»Das wahre Leben«
Von Harald Manninga
Bei seiner Premiere auf den Internationalen Hofer Filmtagen
im letzten Herbst trug der neue Film des Schweizers Alain Gsponer noch den
Arbeitstitel Bummm! Außer dem Titel hat sich aber nicht viel geändert:
Immer noch spielen Katja Riemann, Ulrich Noethen und Hannah Herzsprung die
tragenden Rollen, und immer noch ist dieser Film eine schauerlich-komische
Burleske über naja: eben das »wahre Leben«.

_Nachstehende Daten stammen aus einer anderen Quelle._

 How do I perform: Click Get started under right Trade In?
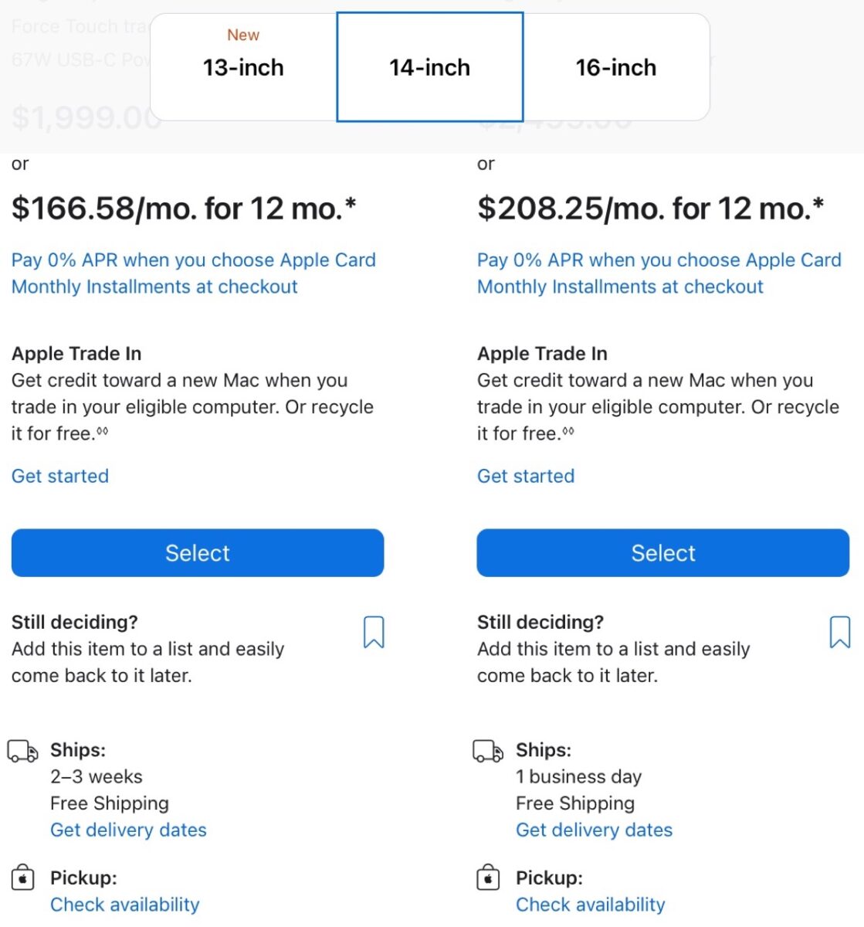pos(526,476)
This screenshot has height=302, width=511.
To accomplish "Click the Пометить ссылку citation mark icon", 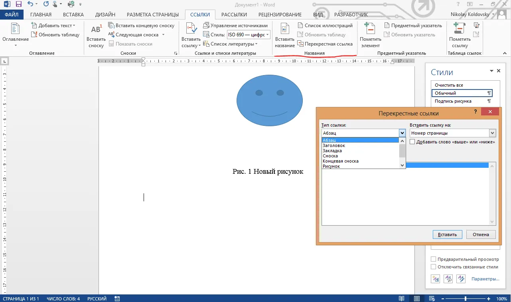I will pyautogui.click(x=460, y=29).
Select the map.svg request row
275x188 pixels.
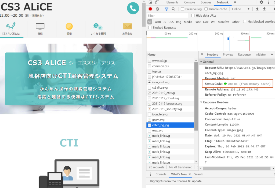[x=170, y=130]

Sybille (Katja Riemann) ist Hausfrau und führt außerdem eine
leidlich erfolgreiche Kunstgalerie. Ihr Mann Roland (Ulrich Noethen) arbeitet
14 bis 16 Stunden pro Tag als hochbezahlter Risikomanager in einer großen Firma
und weiß so gut wie nichts von dem, was in seiner Familie so vor sich geht.
Sohn Linus (köstlich gespielt von Josef Mattes) experimentiert nämlich z.B. mit
ferngesteuerten Bomben und sprengt in der Nachbarschaft Gartenzwerge,
Briefkästen und Statuen in die Luft. Der ältere Sohn Charles dagegen muss grad zum
Bund und entdeckt dabei, dass er wohl schwul ist. Familienvater Roland verliert
quasi von heute auf morgen seinen Job und nistet sich als Neuauflage eines
»Pappa ante portas« im bisher gemütlichen Familienleben ein.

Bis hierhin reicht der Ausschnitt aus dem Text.